More than ironic: Farage’s silence on Brussels
Curiously, a pivotal part of the reason for the success of the hard right in the UK is a lack of economic growth. This is a highly ironic twist. After all, Farage and Co. had preached the economic benefits that a Brexit would have in terms of unleashing new economic activity in the UK.
The opposite has happened with the UK economy shrinking. Nearly every sector is reporting a loss of exports to the giant European single market.
Little wonder that Farage tends to be quiet on the topic of the EU these days as his Brexit project is falling apart.

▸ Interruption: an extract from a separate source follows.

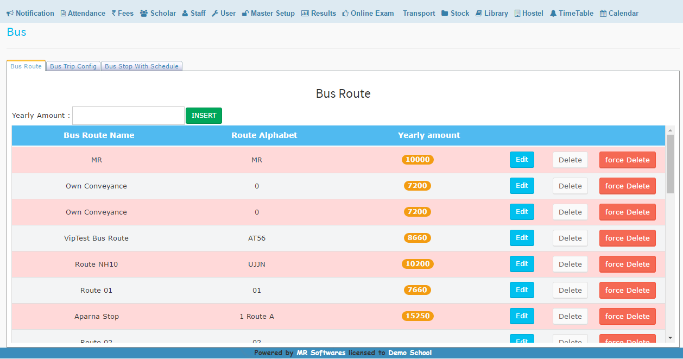Viewport: 683px width, 359px height.
Task: Edit the VipTest Bus Route row
Action: coord(522,238)
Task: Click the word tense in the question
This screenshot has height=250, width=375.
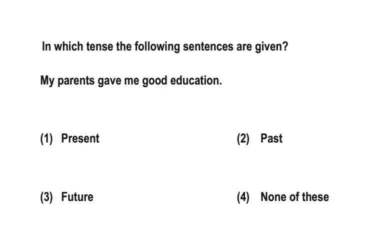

The Tories’ immigration policies backfire badly on them
To replace European workers who had traveled back and forth to work in Britain to keep firms there afloat during the period of Britain’s access to the EU labor market, successive Brexit-driven Tory government over the last few years provided access to a million immigrant workers from Pakistan, Nigeria, India and Ghana.
Of course, that practice flies in the face of what voters were told by Brexit Tories, namely that leaving Europe would mean Britain could control – i.e., reduce — immigration. The opposite has happened.
There are more immigrants that ever from far-away continents brought to Britain to do the work that cheerful Poles or Portuguese or Italians did up to the moment Boris Johnson dropped the shutters on allowing EU citizens to work in Britain.
Conclusion
While Britain’s electoral system is markedly different from continental systems based in party lists and an allocation of seats based on the proportional share of votes, the focus on identity and cultural politics is now as deeply rooted in Britain as any EU member state.
As on the continent, UK politics are increasingly shaped by an unspoken but barely hidden politics of hostility to foreign born non-white citizens and above all to Islam.
Writers on British politics used to look down their noses at the messy coalitions and instabilities of continental EU member country politics. No longer. Britain has adopted European-style politics with consequences difficult to foretell.
Takeaways
The anti-immigrant discourse of Nigel Farage is now winning broader support in the UK – just as the ethnonationalist stance of Le Pen in France, of Geert Wilders in the Netherlands, the AfD in Germany or the Meloni-Salvini duo in Italy.
With the UK economy shrinking after Brexit, not unleashing new economic activity, as had been advertised, it is little wonder that Farage tends to be quiet on the topic of the EU these days.
Brexit has resulted in more immigrants than ever from far-away continents brought to Britain to do the work that Poles or Portuguese or Italians did up to the moment Boris Johnson dropped the shutters on allowing EU citizens to work in Britain.
Writers on British politics used to look down their noses at the messy coalitions and instabilities of continental EU member country politics. No longer. Britain has adopted European-style politics with consequences difficult to foretell.